I also used some optimization values to make training time shorter like early_stopping_rounds. The last part of the code is to get the best value accross all the iterations and save it as model.json to later upload it in Google Cloud Storage.

    def storage_artifacts(self):        
        print('[INFO] ------ Storing Artifacts on Google Cloud Storage')
        bucket = os.environ['AIP_MODEL_DIR'].split('/')[2]
        blob_name = '/'.join(os.environ['AIP_MODEL_DIR'].split('/')[3:])
        bucket ='vtx-models'
        storage_client = storage.Client(project=self.project)
        bucket = storage_client.bucket(bucket)

        for i in ["model.json", "metadata.json"]:
            blob = bucket.blob(f'{blob_name}{i}')
            blob.upload_from_filename(f'/tmp/{i}')

storage_artifacts: The final step of the function is to get google cloud storage bucket address to save all the artifacts. I wrapped it all up in a python class function to keep the cleaness of my code. Full code here.

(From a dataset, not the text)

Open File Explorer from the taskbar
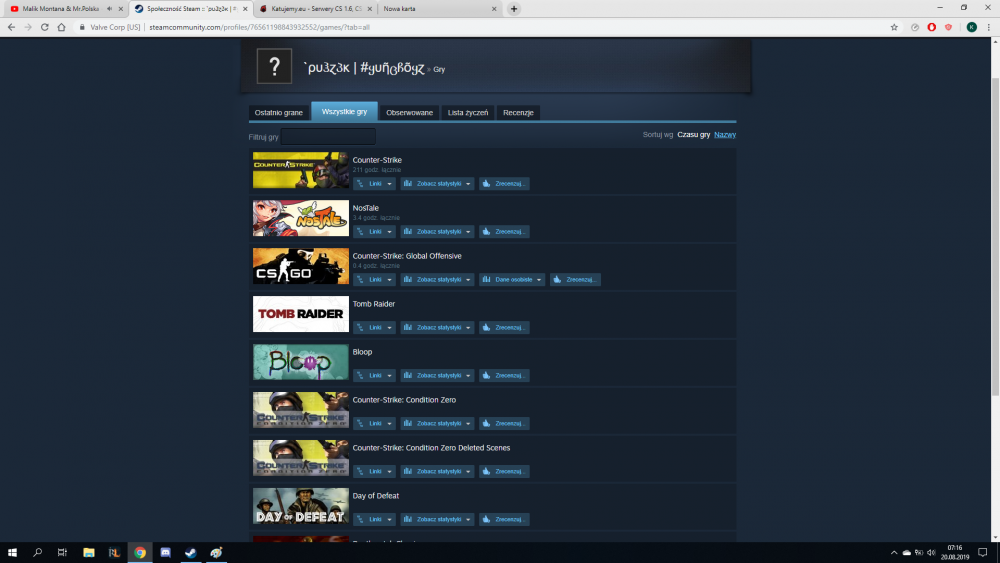The width and height of the screenshot is (1000, 563). click(x=89, y=553)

Create Image and Push it to Google Artifacts Repository

Creating Google Artifacts Repository is out of scope in this article but you can follow this instructions, it is just a couple of sdk instruction lines. Remember to autheticate your notebook thorugh the terminal with this command: gcloud auth configure-docker us-central1-docker.pkg.dev (chage the region).

%%writefile $DIR/Dockerfile
FROM rapidsai/rapidsai-nightly:22.12-cuda11.2-base-ubuntu20.04-py3.8

RUN pip install google-cloud-storage \
  && pip install gcsfs \
  && pip install pandas \
  && pip install dask-bigquery

COPY trainer trainer/

ENTRYPOINT ["python", "trainer/train.py"]

!docker build -t $TRAIN_IMAGE_URI $DIR/.

!docker push $TRAIN_IMAGE_URI

Create Vertex Training from Code [CustomJob]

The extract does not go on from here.